To the Editor

The use of air capture of carbon dioxide as a method for mitigating climate change is gaining traction in the debate surrounding geoengineering1,2,3. The potential of air capture is generally assessed in terms of monetary cost, estimated to be about a few hundred dollars per ton of carbon1,4, leading to the suggestion that the costs of air capture are equal to, or even more favourable than, the costs of conventional mitigation efforts4.

However, the ultimate physical constraint on air capture is the energy required to power the systems. At present it takes 30–60 GJ to chemically remove one ton of carbon from the atmosphere5,6,7, comparable to the 40–70 GJ of energy generated during the production of one ton of emissions. Thus, using today's technology, it takes at least 0.5 J of energy to capture the emissions generated in producing 1 J of fossil fuel energy. If the energy for capturing carbon comes from fossil fuels, then at least a third of society's fossil fuel energy would have to be diverted to air capture to eliminate all emissions. Alternatively, it would require an increase in the total production of fossil fuel energy of at least a third.

Neither option is impossible, but neither is definitively attainable, and both would be expensive and painful for the public. And by no means is either option obviously easier or cheaper than conventional mitigation. Technological breakthroughs may decrease the amount of energy required for air capture, but even capture energies of 20 and 10 GJ per ton of carbon require significant diversion of energy to air capture.

Renewable energy could be an option.

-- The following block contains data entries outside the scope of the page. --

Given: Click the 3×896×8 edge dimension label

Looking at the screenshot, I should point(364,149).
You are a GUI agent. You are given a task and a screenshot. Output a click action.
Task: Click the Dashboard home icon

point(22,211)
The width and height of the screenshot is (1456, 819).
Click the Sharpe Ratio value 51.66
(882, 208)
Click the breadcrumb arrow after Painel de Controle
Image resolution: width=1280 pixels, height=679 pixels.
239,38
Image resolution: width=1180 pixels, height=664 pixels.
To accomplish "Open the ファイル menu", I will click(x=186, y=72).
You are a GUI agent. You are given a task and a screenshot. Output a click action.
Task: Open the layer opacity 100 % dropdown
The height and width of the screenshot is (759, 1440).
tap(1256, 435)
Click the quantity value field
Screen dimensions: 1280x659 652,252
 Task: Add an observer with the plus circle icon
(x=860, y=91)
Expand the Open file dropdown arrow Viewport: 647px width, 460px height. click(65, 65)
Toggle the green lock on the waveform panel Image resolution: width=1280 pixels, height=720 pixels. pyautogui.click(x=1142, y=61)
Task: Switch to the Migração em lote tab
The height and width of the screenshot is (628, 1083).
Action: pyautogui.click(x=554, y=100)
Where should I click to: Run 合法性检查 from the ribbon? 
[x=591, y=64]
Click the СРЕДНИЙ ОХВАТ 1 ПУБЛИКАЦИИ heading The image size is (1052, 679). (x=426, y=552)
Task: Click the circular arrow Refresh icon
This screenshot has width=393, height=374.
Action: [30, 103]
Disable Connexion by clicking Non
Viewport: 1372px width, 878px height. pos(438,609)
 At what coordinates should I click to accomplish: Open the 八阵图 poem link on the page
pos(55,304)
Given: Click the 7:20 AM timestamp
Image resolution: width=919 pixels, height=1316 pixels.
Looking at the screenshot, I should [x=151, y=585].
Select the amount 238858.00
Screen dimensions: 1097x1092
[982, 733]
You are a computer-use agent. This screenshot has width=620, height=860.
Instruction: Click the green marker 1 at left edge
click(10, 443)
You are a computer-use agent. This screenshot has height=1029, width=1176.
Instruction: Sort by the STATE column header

Given typical estimates of mid-twenty-first-century emissions of 15 billion tons of carbon per year, more than 14 TW of renewable energy would be required to capture these emissions. This is comparable to total world energy consumption today. Although it may be possible to build this much renewable energy, would it make any sense to use it for air capture? It may be more prudent to simply replace the fossil fuel energy with renewable energy, which would lead to the about the same reduction in emissions.

There are clear benefits to air capture, and further research into this approach is clearly warranted. But at present the enormous amount of energy required for air capture represents a fundamental constraint to this approach, and it may preclude the possibility of using it to offset the majority of human emissions. Future analyses of air capture must explicitly take energy constraints into account.